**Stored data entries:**
--- START ---
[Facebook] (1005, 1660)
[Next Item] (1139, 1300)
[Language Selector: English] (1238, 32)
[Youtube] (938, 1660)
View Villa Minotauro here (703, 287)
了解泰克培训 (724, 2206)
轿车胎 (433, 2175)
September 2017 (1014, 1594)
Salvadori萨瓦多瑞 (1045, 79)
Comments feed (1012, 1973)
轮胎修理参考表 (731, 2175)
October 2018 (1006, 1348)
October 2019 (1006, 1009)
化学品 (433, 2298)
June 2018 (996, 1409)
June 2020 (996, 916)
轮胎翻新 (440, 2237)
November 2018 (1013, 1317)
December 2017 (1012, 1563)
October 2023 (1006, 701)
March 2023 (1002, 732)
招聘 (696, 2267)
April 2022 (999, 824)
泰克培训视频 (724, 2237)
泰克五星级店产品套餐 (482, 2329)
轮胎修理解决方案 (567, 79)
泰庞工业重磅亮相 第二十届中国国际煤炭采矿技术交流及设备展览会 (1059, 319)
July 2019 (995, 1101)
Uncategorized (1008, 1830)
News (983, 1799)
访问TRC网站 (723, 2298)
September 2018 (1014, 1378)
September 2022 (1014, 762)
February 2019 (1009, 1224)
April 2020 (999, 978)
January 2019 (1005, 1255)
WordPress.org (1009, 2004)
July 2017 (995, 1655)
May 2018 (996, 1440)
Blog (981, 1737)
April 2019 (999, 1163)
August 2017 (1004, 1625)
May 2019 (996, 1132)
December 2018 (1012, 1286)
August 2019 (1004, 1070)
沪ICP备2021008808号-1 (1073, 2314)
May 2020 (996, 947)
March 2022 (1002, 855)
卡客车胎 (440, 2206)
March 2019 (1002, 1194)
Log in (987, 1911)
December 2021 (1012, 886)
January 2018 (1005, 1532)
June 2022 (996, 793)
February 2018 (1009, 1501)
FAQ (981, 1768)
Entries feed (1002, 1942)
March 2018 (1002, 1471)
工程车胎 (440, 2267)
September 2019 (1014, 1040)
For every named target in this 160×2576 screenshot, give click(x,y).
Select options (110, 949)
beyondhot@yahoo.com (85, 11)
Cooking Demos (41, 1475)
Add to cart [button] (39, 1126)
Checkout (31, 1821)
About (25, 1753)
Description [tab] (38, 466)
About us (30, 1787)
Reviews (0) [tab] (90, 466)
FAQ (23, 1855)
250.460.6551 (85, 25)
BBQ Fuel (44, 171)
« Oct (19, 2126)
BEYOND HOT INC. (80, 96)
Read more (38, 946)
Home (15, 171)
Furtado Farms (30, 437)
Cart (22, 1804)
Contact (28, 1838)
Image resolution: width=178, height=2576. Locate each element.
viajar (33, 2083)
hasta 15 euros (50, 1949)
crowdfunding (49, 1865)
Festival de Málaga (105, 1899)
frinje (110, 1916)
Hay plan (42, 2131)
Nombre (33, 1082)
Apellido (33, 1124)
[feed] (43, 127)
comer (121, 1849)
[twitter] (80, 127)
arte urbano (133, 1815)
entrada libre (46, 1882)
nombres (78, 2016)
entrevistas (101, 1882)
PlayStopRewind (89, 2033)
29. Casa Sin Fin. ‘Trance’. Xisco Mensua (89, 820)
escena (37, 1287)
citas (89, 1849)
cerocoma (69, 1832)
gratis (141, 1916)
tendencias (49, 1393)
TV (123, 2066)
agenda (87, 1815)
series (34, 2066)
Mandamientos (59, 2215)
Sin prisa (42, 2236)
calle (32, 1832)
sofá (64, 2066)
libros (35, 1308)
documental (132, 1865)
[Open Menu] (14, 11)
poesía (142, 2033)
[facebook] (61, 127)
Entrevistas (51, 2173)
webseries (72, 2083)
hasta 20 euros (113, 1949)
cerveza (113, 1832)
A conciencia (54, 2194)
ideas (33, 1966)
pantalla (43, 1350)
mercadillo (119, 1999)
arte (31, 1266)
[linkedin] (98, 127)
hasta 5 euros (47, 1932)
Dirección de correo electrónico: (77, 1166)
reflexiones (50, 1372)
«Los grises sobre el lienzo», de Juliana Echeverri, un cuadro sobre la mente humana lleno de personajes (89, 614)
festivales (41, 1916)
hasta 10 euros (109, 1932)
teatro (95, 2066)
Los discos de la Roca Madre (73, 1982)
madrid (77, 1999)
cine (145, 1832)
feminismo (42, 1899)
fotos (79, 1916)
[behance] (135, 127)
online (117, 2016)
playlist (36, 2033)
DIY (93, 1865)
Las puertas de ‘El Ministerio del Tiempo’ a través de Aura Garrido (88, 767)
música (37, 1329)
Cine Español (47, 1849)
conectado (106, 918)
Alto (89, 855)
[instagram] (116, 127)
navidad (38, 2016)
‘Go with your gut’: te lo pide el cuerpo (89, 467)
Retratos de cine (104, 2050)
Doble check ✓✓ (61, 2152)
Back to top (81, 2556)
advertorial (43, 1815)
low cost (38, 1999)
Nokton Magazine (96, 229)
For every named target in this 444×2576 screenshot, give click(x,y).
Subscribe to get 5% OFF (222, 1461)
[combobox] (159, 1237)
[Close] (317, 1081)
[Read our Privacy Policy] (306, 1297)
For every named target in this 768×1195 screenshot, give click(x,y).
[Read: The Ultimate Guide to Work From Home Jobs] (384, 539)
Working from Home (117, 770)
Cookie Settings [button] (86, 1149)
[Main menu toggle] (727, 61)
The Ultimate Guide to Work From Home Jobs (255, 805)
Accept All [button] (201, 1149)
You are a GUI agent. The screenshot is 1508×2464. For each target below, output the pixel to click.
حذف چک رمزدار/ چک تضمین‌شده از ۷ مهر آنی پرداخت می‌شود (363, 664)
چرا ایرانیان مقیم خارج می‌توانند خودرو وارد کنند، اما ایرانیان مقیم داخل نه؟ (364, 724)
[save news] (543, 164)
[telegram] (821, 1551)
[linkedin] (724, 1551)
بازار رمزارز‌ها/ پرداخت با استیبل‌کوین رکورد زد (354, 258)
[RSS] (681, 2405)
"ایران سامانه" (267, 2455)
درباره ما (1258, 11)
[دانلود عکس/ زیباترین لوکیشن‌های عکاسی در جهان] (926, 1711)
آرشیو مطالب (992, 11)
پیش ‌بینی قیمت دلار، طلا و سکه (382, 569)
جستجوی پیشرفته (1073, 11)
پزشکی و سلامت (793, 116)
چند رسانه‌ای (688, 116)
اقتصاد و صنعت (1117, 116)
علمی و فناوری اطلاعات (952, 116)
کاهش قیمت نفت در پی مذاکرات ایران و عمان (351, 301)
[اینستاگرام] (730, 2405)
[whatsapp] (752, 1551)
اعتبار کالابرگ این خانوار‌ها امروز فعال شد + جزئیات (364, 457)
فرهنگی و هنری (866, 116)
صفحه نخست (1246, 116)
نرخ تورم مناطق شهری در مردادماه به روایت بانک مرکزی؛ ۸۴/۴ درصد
--- END ---
**Your task:** Copy out every line of the data in which the word "give" is found.

**Your response:**
For every named target in this 160×2576 screenshot, give click(x,y).
For every named target in this 444×2576 screenshot, give click(x,y).
For every named target in this 768×1195 screenshot, give click(x,y).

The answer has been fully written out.